▶ _Data to examine_:

▼

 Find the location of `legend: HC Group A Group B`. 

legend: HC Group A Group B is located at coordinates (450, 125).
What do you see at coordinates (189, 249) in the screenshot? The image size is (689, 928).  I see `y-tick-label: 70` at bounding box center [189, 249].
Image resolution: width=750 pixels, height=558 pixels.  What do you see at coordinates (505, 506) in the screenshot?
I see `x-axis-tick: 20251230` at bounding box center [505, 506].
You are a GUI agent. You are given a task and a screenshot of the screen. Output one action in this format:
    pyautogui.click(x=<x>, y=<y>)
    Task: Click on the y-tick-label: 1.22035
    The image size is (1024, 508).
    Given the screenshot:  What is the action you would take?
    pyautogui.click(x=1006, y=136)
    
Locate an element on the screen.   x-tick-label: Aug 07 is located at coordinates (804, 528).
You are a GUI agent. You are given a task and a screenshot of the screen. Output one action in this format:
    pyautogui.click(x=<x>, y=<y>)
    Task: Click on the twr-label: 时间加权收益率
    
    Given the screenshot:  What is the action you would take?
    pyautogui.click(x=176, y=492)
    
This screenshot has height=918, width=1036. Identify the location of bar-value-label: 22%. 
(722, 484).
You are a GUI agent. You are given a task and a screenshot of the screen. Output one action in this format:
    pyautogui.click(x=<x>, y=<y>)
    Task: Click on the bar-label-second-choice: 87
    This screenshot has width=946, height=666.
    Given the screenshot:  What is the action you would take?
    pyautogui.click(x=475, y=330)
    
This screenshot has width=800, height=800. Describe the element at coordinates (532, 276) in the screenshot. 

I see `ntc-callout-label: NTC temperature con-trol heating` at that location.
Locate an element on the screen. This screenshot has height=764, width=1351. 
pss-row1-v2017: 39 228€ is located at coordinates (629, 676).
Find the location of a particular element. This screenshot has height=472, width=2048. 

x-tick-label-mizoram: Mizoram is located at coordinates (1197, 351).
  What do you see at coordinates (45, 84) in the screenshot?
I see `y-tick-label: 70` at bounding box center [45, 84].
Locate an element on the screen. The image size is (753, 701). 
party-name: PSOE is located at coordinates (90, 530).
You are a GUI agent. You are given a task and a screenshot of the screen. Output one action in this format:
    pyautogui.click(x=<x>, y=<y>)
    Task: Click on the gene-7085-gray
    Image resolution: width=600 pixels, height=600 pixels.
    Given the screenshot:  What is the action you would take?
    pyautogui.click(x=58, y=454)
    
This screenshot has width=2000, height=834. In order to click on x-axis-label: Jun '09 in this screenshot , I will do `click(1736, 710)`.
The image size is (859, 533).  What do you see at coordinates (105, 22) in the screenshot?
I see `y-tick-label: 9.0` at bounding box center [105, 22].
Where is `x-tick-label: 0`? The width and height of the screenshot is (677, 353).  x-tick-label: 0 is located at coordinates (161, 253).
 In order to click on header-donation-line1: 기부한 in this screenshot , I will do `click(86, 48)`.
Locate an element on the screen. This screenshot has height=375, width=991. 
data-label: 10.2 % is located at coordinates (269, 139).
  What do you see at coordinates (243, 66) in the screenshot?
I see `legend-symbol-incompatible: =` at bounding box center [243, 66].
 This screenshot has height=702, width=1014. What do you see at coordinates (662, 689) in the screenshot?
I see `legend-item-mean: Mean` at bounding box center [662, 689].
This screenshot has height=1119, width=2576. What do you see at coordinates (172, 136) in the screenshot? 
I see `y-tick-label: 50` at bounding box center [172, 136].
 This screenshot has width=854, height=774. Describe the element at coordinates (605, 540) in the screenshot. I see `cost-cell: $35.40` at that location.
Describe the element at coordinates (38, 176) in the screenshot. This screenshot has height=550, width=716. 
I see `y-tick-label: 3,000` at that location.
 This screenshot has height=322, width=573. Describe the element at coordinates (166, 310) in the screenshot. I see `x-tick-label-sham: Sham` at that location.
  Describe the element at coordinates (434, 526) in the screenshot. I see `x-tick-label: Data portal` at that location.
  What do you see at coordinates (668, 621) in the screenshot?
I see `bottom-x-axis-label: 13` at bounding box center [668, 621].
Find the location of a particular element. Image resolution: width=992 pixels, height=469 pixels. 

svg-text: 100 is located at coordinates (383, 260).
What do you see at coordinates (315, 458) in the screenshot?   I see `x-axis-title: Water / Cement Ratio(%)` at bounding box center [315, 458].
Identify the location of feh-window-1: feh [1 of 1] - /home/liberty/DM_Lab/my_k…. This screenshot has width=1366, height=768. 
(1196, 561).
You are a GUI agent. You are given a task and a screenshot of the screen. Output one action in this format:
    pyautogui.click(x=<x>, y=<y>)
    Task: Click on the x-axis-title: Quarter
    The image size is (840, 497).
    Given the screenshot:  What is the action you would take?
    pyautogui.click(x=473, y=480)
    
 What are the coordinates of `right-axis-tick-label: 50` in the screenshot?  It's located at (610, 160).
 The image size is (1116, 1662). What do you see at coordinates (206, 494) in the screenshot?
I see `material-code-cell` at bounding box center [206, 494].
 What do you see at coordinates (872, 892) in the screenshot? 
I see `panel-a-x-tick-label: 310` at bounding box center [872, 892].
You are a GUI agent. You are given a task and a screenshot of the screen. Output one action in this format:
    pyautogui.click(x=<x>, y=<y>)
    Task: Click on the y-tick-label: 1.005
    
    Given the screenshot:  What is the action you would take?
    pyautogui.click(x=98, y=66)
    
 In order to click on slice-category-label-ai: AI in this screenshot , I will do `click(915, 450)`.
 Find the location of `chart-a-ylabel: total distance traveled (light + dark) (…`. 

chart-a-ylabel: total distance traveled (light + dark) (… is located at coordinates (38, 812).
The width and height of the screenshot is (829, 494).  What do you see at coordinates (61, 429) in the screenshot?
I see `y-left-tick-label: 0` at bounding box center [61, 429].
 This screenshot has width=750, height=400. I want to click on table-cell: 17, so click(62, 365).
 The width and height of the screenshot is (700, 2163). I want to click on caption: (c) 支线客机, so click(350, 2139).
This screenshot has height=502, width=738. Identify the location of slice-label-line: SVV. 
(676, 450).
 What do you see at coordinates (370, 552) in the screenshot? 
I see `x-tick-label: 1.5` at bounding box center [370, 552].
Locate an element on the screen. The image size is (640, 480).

▲

▶ _Assigned task_:
Please give the data again from the line with "coordinates (804, 528)." to the line with "NTC temperature con-trol", substituting "screen agent" for "GUI agent" and leaving everything else unchanged.

▶ _Answer space_:
Locate an element on the screen.   x-tick-label: Aug 07 is located at coordinates (804, 528).
You are a screen agent. You are given a task and a screenshot of the screen. Output one action in this format:
    pyautogui.click(x=<x>, y=<y>)
    Task: Click on the twr-label: 时间加权收益率
    
    Given the screenshot:  What is the action you would take?
    pyautogui.click(x=176, y=492)
    
This screenshot has height=918, width=1036. Identify the location of bar-value-label: 22%. 
(722, 484).
You are a screen agent. You are given a task and a screenshot of the screen. Output one action in this format:
    pyautogui.click(x=<x>, y=<y>)
    Task: Click on the bar-label-second-choice: 87
    This screenshot has width=946, height=666.
    Given the screenshot:  What is the action you would take?
    pyautogui.click(x=475, y=330)
    
This screenshot has width=800, height=800. Describe the element at coordinates (532, 276) in the screenshot. 

I see `ntc-callout-label: NTC temperature con-trol heating` at that location.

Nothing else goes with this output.